Graphical map of the largest scaffold, C792_Scaffold00001.1, which represented >99.6% of the chromosome. The smaller scaffolds of the chromosome are not shown. From bottom to top: genes on the forward strand (colored according to COG categories), genes on the reverse strand (colored according to COG categories), RNA genes (tRNAs = green, rRNAs = red, and other RNAs = black), GC content, and GC skew.

Table 3

Genome statistics.

Attribute	Value	% of totala
Genome size (bp)	2,673,309	100.00%
DNA coding region (bp)	2,420,461	90.54%
DNA G+C content (bp)	1,279,282	47.93%
Total genes	2,778	100%
RNA genes	78	2.81%
rRNA operons	9	0.32%
Protein-coding genes	2,700	97.19%
Genes with predicted functions	2,298	82.72%
Genes in paralog clusters	1,850	66.59%
Genes assigned to COGs	2,255	81.17%
Genes assigned Pfam domains	2,333	83.98%
Genes with signal peptides	437	15.73%
Genes with transmembrane helices	679	24.44%
CRISPR repeats	1

aThe total is based on either the size of the genome (bp) or the total number of protein-coding genes in the annotated genome.

Table 4

Numbers of genes associated with the 25 general COG functional categories.

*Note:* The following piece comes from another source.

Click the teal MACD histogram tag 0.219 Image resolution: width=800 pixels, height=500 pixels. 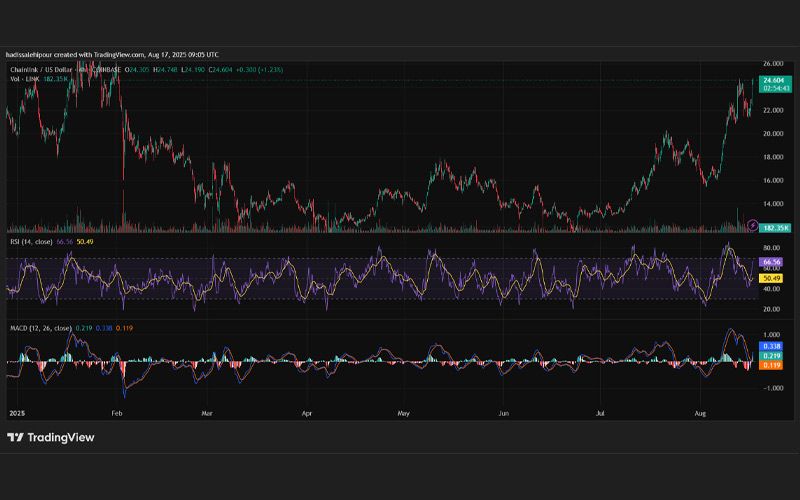(771, 356)
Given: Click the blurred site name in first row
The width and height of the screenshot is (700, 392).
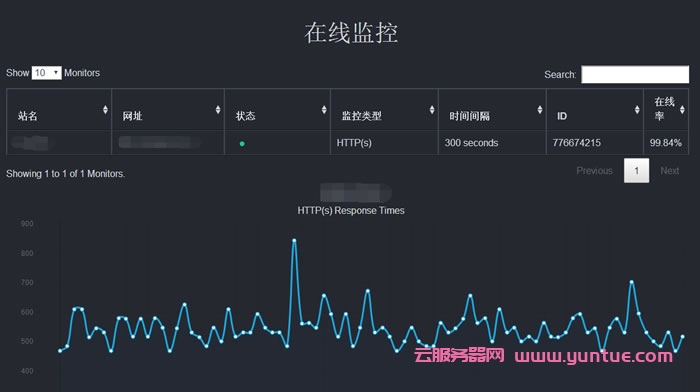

Code	Value	%agea	Description
J	152	5.6	Translation
A	0	0.0	RNA processing and modification
K	194	7.2	Transcription
L	120	4.4	Replication, recombination, and repair
B	1	0.0	Chromatin structure and dynamics
D	27	1.0	Cell cycle control, mitosis, and meiosis
Y	0	0.0	Nuclear structure
V	38	1.4	Defense mechanisms
T	75	2.8	Signal transduction mechanisms
M	126	4.7	Cell-wall/membrane biogenesis
N	6	0.2	Cell motility
Z	0	0.0	Cytoskeleton
W	0	0.0	Extracellular structures
U	35	1.3	Intracellular trafficking and secretion
O	71	2.6	Posttranslational modification, protein turnover, and chaperones
C	148	5.5	Energy production and conversion
G	189	7.0	Carbohydrate transport and metabolism
E	241	8.9	Amino acid transport and metabolism
F	77	2.9	Nucleotide transport and metabolism
H	120	4.4	Coenzyme transport and metabolism
I	83	3.1	Lipid transport and metabolism
P	152	5.6	Inorganic ion transport and metabolism
Q	53	2.0	Secondary metabolites biosynthesis, transport, and catabolism
R	346	12.8	General function prediction only
S	215	8.0	Function unknown
-	231	8.6	Not in COGs

aThe total is based on the total number of protein-coding genes in the annotated genome.

Insights from the genome sequence

CrmT encoded 72 predicted genes associated with the biosynthesis of compatible solutes and the transport of osmolytes, such as choline-glycine betaine transporter (BetT) and periplasmic glycine betaine/choline-binding lipoprotein of an ABC-type transport system (OpuBC). Potentially, these genes are key factors that allow to adapt to high-salt environments (e.g., salt-fermented food) by regulating the osmotic concentration. Further studies are required to elucidate the osmoregulation mechanism, which could facilitate biotechnological applications of this halophilic bacterium.